I think these two are connected. It cannot be assumed that the system knows a sequence without going through forming necessary connections. What I mean is, the way a sequence is packed together holds the answer to how to unpack it. The agent I worked on never reliably encountered a sequence A->B->C->D without first learning to do C->D and then B->C->D (expanding back from the reward). Random actions would not cause predictable sequences for the HTM to capture. Naturally, the higher level did not start from a stable A->B->C->D. The system needs to learn a single transaction, do that reliably and expand it from there. This goes both for top down and lateral learning.
In this context, the first element in the sequence is whenever the higher level apical depolarization can influence the lower level. This can even be mid sequence from the perspective of the lower layer.
I believe it is better to brainstorm starting with an empty layer rather than known sequences as the folding shapes how the unfolding happens.

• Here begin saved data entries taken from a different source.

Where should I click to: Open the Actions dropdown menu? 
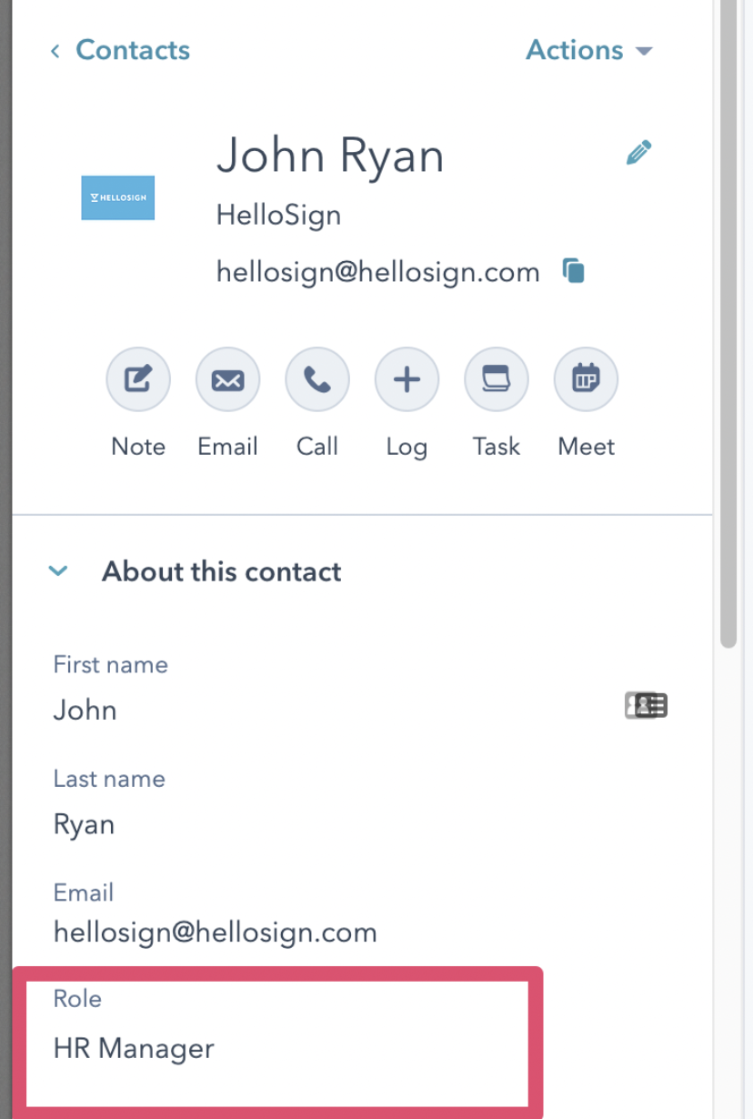pyautogui.click(x=589, y=50)
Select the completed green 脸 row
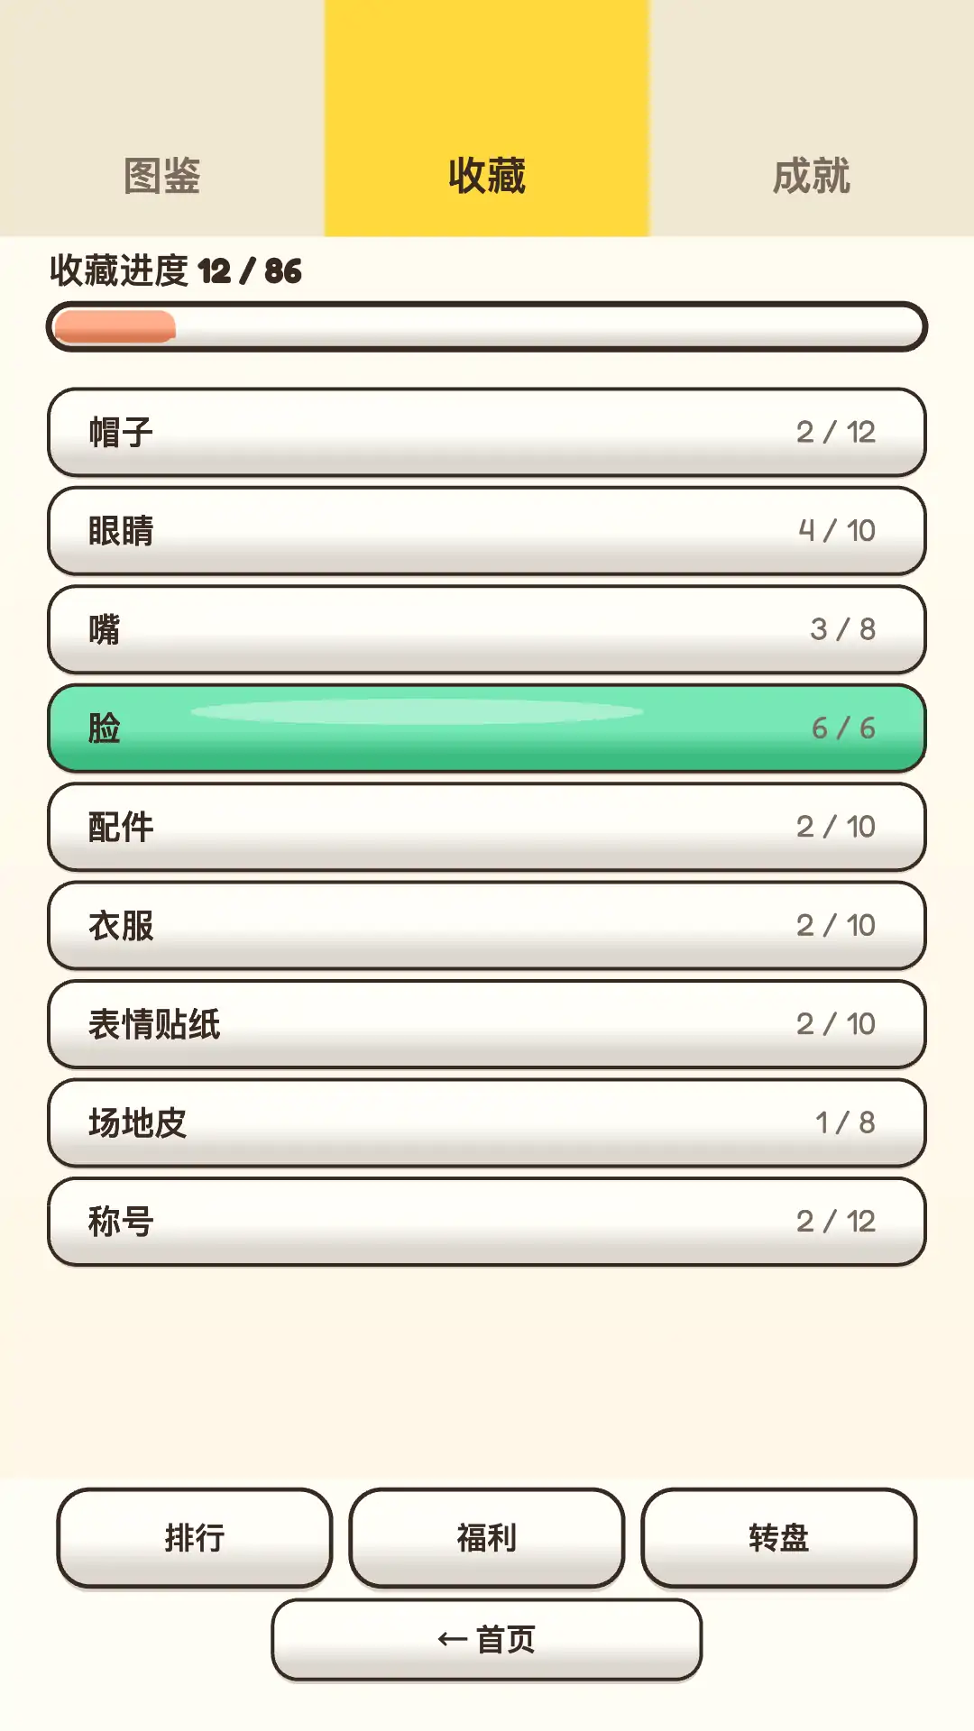Viewport: 974px width, 1731px height. tap(487, 728)
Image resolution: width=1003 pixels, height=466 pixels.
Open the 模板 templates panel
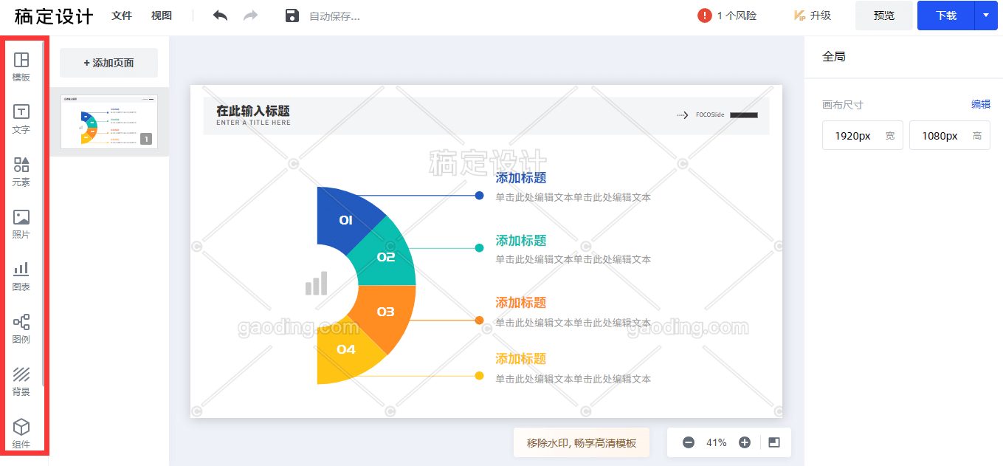click(21, 66)
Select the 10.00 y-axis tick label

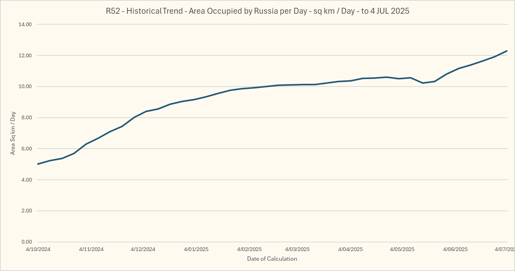(25, 87)
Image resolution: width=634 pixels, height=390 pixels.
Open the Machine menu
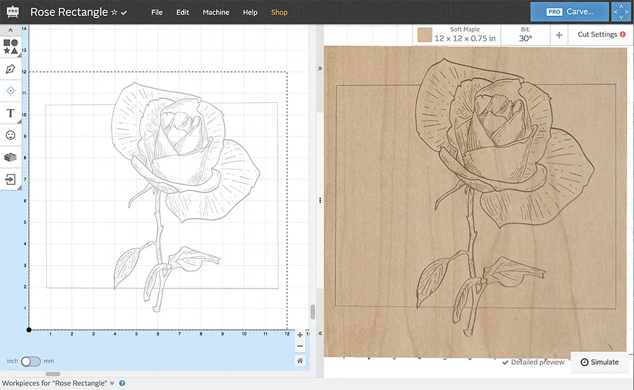[216, 13]
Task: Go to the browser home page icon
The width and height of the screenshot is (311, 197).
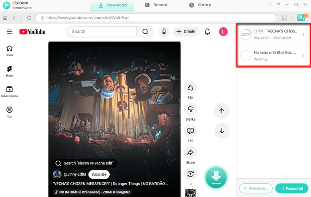Action: 5,18
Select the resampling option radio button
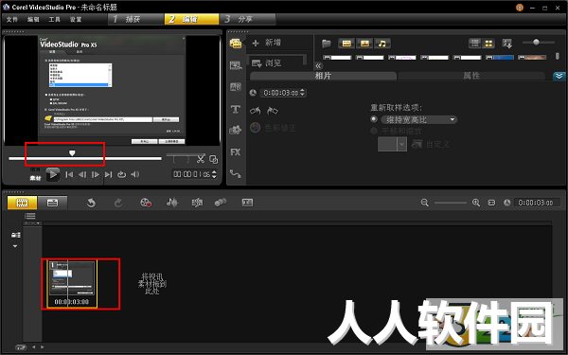The image size is (568, 355). coord(374,119)
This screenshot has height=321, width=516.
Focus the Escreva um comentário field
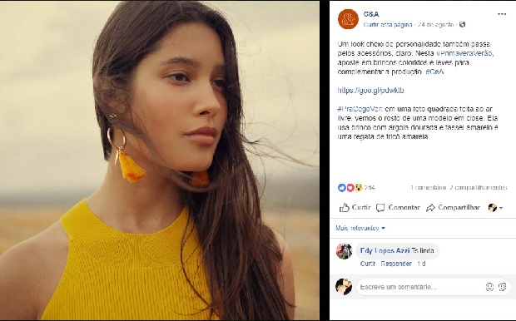click(x=421, y=287)
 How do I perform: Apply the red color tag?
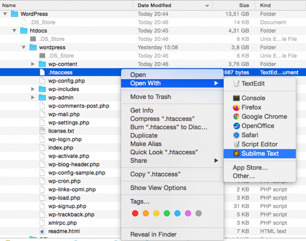[x=135, y=214]
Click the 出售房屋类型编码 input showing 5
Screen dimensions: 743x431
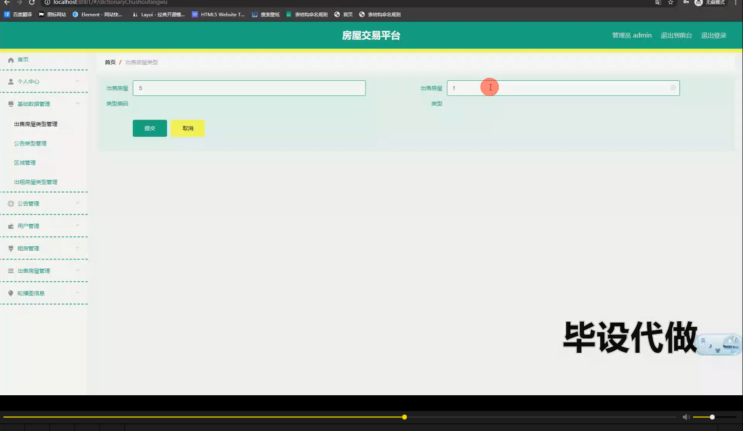[x=249, y=88]
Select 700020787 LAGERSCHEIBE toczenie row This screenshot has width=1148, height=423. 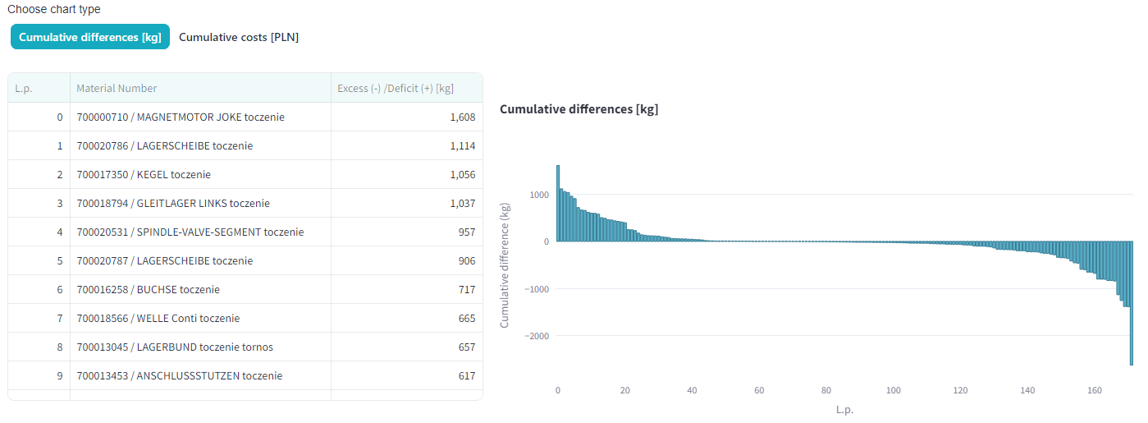[245, 261]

With the approach above in mind, I imagine the higher level does not capture discrete subsequences. First, it captures some transitions here and there. Then expands these to cover the larger portions of behavior. The actual transition of higher level would be driven by the patterns that the lower level encounters (assuming it is the highest level). I picture the higher level in my mind as a very elderly person whose memories of experiences are fuzzy. They come and go. The reason a memory comes in the first place is something she encounters that she could associate with. Then things make sense… At least for some time. Then it is a blur again.
That came out more vague than I hoped.
Edit:
This sounds a lot like Go, No-Go circuitry of ganglia.